The group can satisfy its Tier 1 Capital requirements through, among other things, the issue of ordinary shares, retention of profits and the issue of Restricted Tier 1 Instruments. Satisfying the group's Tier 1 Capital requirements in part through the issue of Restricted Tier 1 Instruments could be a costeffective means of raising capital, therefore enabling the group to reduce its overall cost of capital. This would, in turn, be expected to be more beneficial for existing shareholders than if the group were to satisfy its Tier 1 Capital requirements through the issue of ordinary shares or the retention of profits alone.
The terms and conditions of any Restricted Tier 1 Instruments issued will specify a conversion price or a mechanism for setting a conversion price, which is the rate at which the Restricted Tier 1 Instruments will be exchanged into ordinary shares.
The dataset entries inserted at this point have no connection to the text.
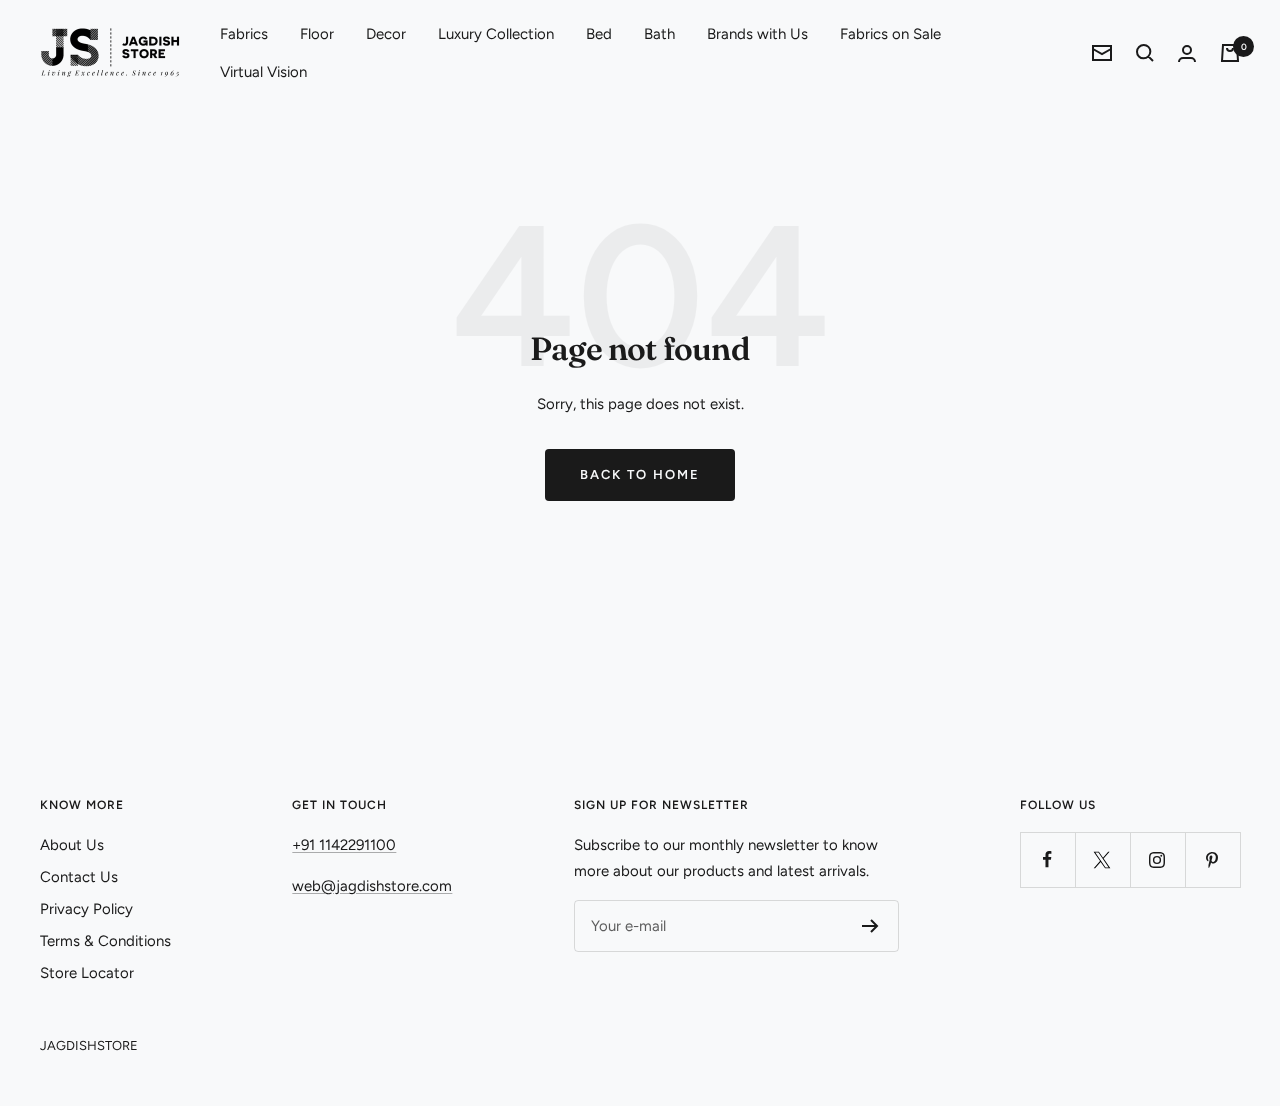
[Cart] (1230, 53)
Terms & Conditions (105, 941)
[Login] (1187, 53)
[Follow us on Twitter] (1102, 859)
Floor (317, 34)
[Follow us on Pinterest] (1212, 859)
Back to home (640, 474)
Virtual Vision (263, 72)
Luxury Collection (496, 34)
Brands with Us (757, 34)
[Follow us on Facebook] (1047, 859)
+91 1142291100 (344, 845)
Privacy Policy (86, 909)
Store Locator (87, 973)
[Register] (870, 926)
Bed (599, 34)
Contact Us (79, 877)
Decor (386, 34)
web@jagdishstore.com (372, 886)
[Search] (1145, 53)
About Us (72, 845)
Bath (659, 34)
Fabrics (244, 34)
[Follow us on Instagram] (1157, 859)
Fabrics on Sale (890, 34)
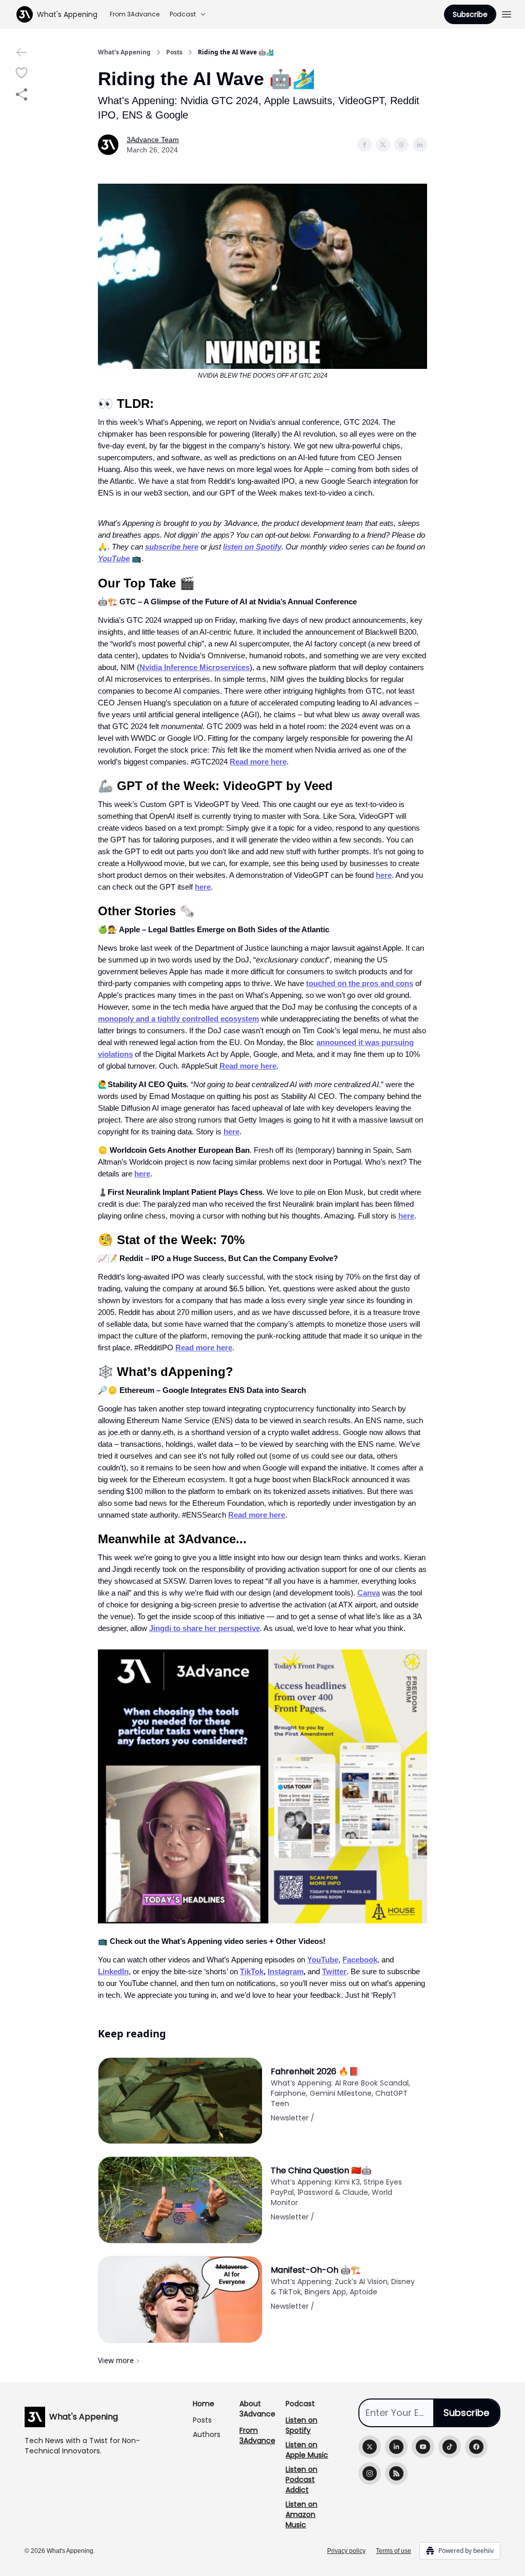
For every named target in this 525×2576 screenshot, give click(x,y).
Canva (368, 1592)
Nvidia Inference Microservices (194, 667)
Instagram (286, 1971)
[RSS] (396, 2473)
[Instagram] (369, 2473)
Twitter (334, 1971)
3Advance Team (153, 139)
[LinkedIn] (396, 2446)
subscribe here (171, 546)
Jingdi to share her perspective (204, 1628)
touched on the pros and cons (359, 983)
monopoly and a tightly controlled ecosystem (178, 1018)
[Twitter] (369, 2446)
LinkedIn (113, 1971)
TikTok (252, 1971)
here (384, 875)
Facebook (359, 1959)
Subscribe (470, 14)
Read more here (258, 761)
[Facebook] (476, 2446)
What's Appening (124, 52)
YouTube (114, 558)
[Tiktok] (449, 2446)
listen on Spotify (252, 546)
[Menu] (506, 13)
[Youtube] (423, 2446)
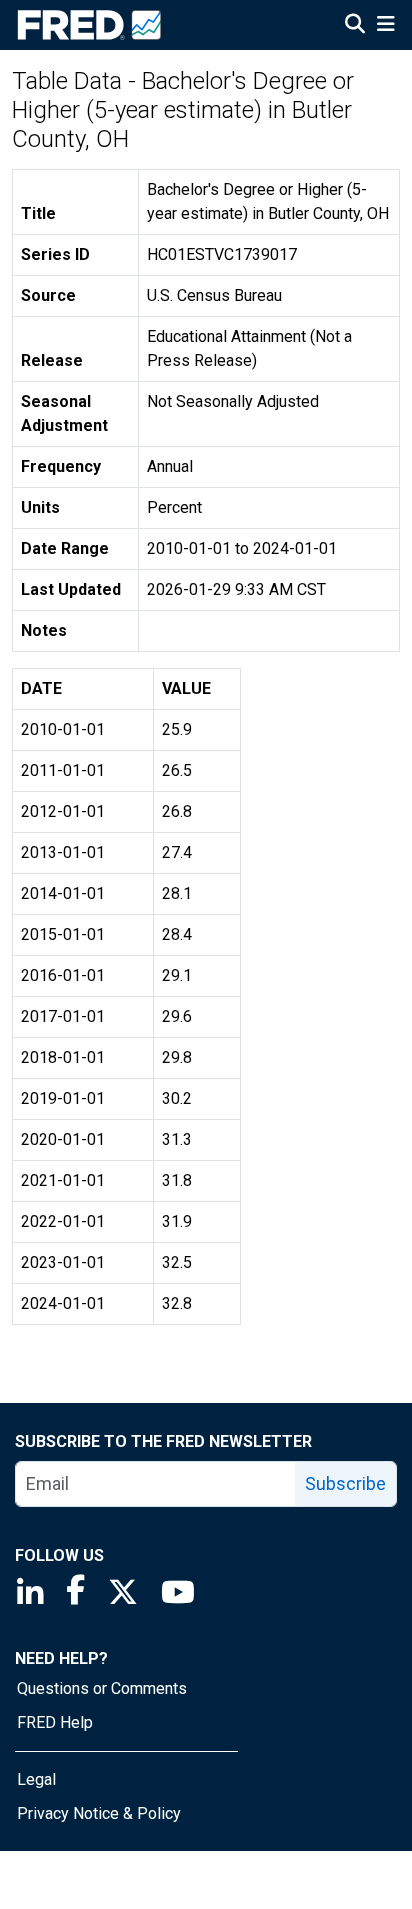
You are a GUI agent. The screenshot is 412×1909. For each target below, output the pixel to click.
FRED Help (55, 1722)
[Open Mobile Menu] (385, 26)
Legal (36, 1779)
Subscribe (345, 1483)
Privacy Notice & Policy (99, 1813)
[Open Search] (355, 26)
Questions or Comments (102, 1688)
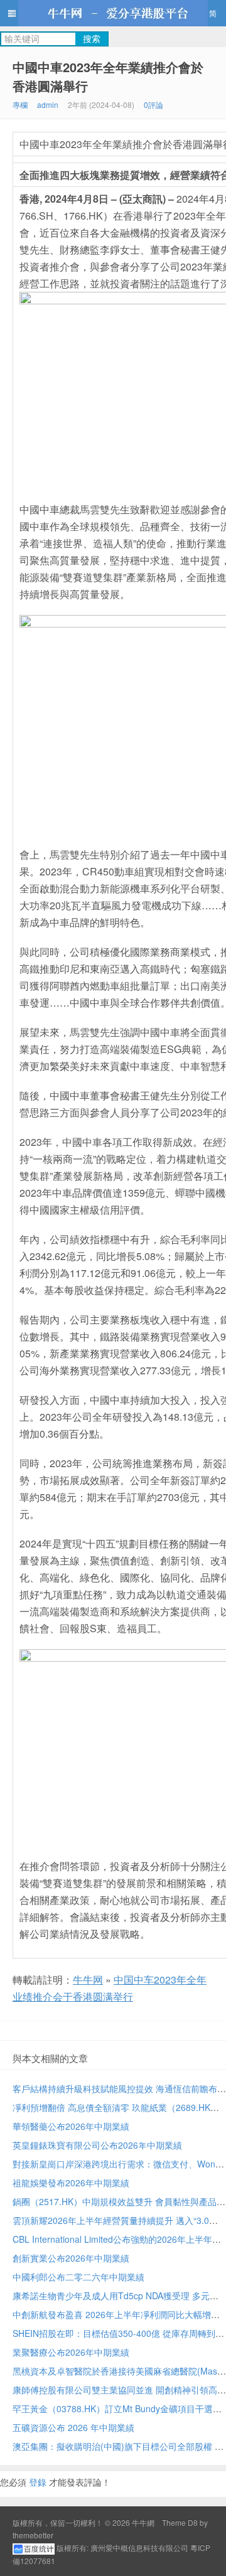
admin (47, 104)
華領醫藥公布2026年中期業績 (71, 2126)
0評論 (153, 104)
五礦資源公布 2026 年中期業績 (73, 2427)
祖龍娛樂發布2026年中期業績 (71, 2182)
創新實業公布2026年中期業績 (71, 2258)
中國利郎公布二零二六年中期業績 (78, 2276)
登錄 (37, 2482)
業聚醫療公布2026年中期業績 (71, 2352)
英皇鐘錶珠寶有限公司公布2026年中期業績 (97, 2145)
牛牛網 (113, 13)
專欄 (20, 104)
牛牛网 (88, 1979)
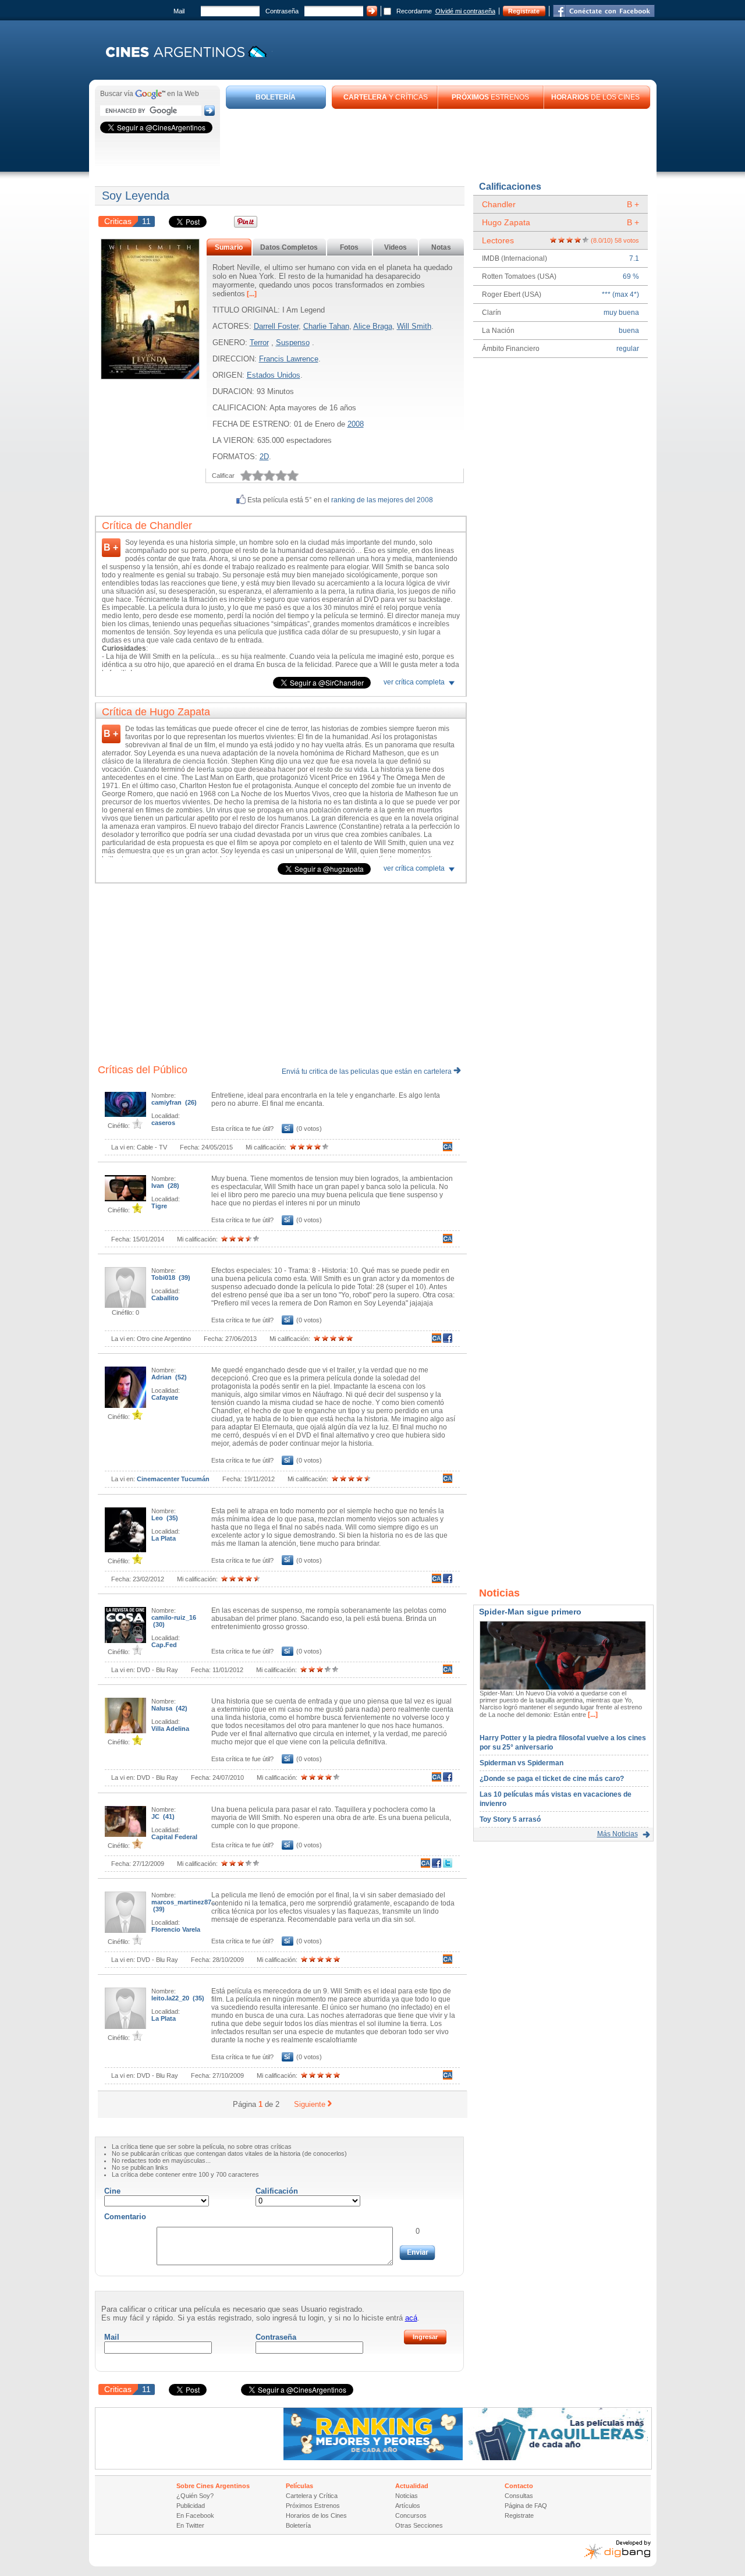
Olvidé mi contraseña (465, 11)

The resolutions enable the directors to set the specific terms and conditions of the Restricted Tier 1 Instruments (including a conversion price or mechanism for setting a conversion price) after considering market conditions at the time of issuance. Given the nature of the Trigger Events and the implications on the group's business at the time any Trigger Event occurs, the group's expectation is that the conversion price at the time of conversion would exceed the market price of the ordinary shares at such time.
These authorities are set at a level which, based on the share price of the group as at 20 March 2024 (being the latest practicable date prior to the publication of this document) corresponds approximately to the group's regulatory headroom for Restricted Tier 1 Instruments as at the same date (limited to 20% of Tier 1 Capital).